コンビは殺菌乳酸菌EC-12の塗布あるいは経口投与で
やけどの治癒促進効果が早まることが示唆された・・・
と第147回日本獣医学会学術総会で発表しました。

この話、すごくないですか?
乳酸菌ですよ、しかも死んだ状態の。
これが経口はともかく、塗布でもやけどの治りを
早めるだなんて驚きです。

やけどモデルマウスを用いて、
やけどの部位に殺菌乳酸菌を塗る、
あるいは殺菌乳酸菌を経口摂取させることによる治癒促進効果を
mRNA発現解析・創傷部面積測定および
病理組織学的検査で検討・評価しました。

具体的な方法として、背中の左右にやけどを負わせたマウスを
1)生理食塩水を毎日塗るグループ(コントロール群)
2)殺菌乳酸菌を毎日塗るグループ(塗布グループ)
3)殺菌乳酸菌を毎日摂取するグループ(経口摂取グループ)
以上の3群にわけ、1週間飼育し、
やけどから0、1、4、5、6日目に創傷免疫を測定し、
7日目に剖検を行いました。

その結果、
殺菌乳酸菌をやけどの部位に塗ることにより、
炎症性サイトカイン(IL-1α・TNF)がコントロール群より
有意に高くなっていることがわかりました。
また、血管内皮細胞増殖因子が高くなる傾向に、
神経成長因子は有意に低くなることが確認されました。

・・・免疫が苦手なのでよくわからないのですが、
炎症性サイトカインが高くなってもよいものなんでしょうか。
高くなることで免疫細胞が活発化して、
治りがよくなるということなんでしょうか・・・。
どうなんでしょうね。
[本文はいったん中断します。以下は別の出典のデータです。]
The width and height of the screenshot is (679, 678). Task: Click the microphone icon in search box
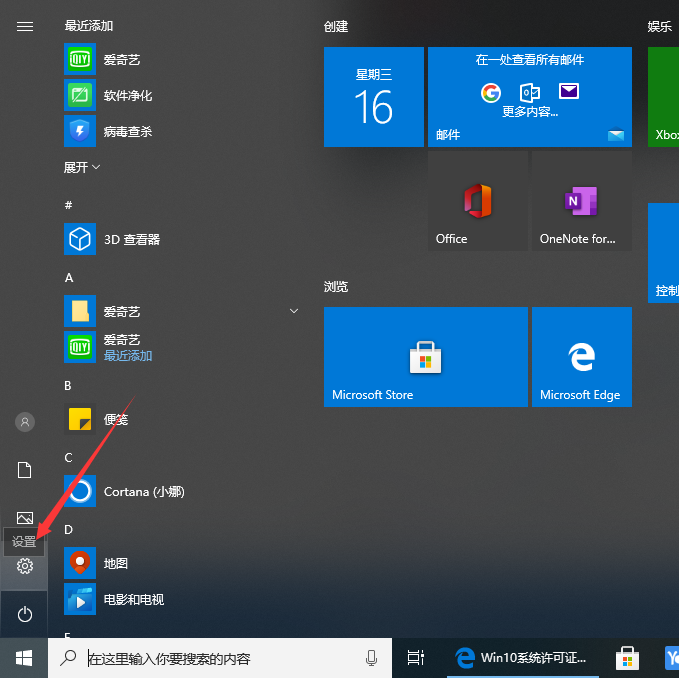[372, 658]
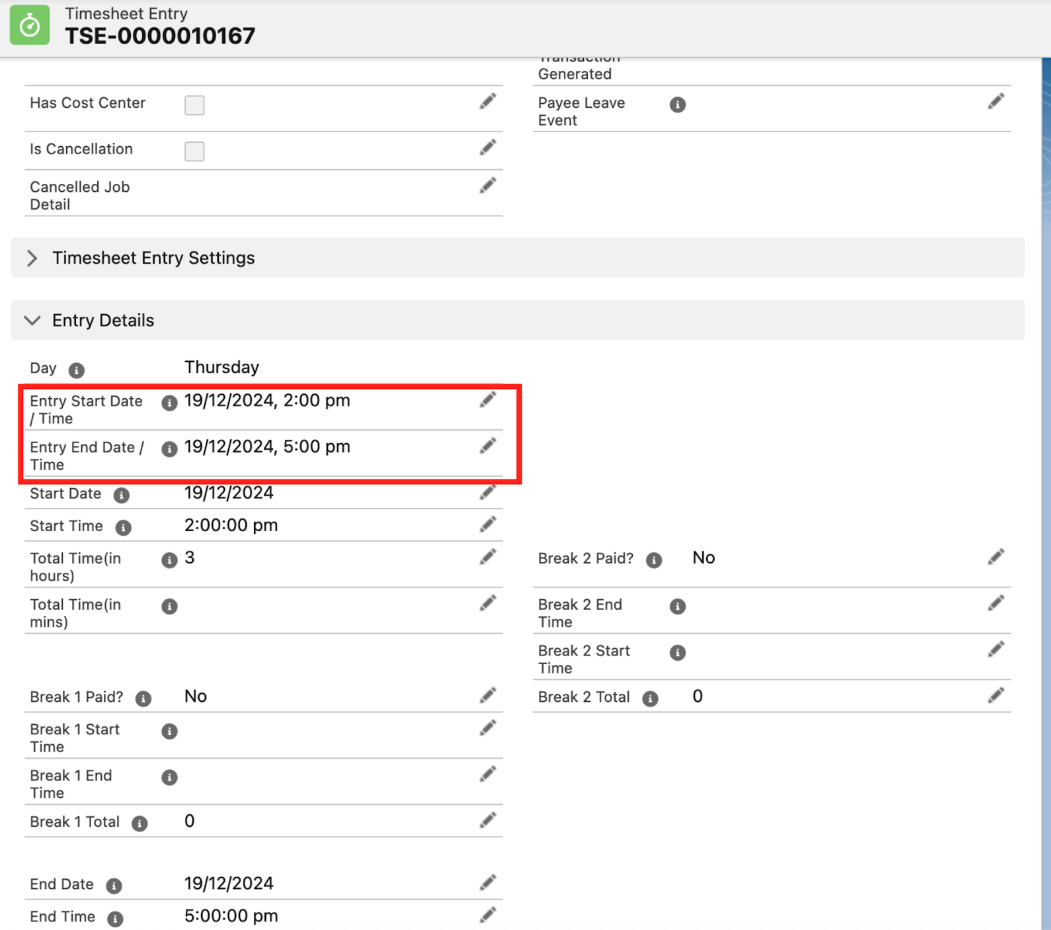Click info icon beside Break 1 Total
This screenshot has height=930, width=1051.
tap(140, 823)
不勉強で申し訳ないです。

一方の経口摂取グループでは
トランスフォーミング増殖因子β2(創傷治癒に関わる因子)が
有意に高くなっていることがわかりました。

また、創傷部面積の経日的な曲線下面積が
塗布グループでコントロール群よりも低値を示し、
解剖時の表皮の基底細胞間距離は
コントロール群よりも塗布グループで約20%、
経口摂取グループで約10%短くなりました。

そして、病理組織学的検査では、
塗布グループで上皮再生および炎症性変化の改善が
経口摂取グループで炎症性変化の改善が認められました。

炎症性サイトカインは増えても、実際の病理組織上では、
炎症が収まったってことなんですかね。
ううむ。免疫が苦手なのでよく理解できませんでした。
ちゃんと勉強する必要がありますね。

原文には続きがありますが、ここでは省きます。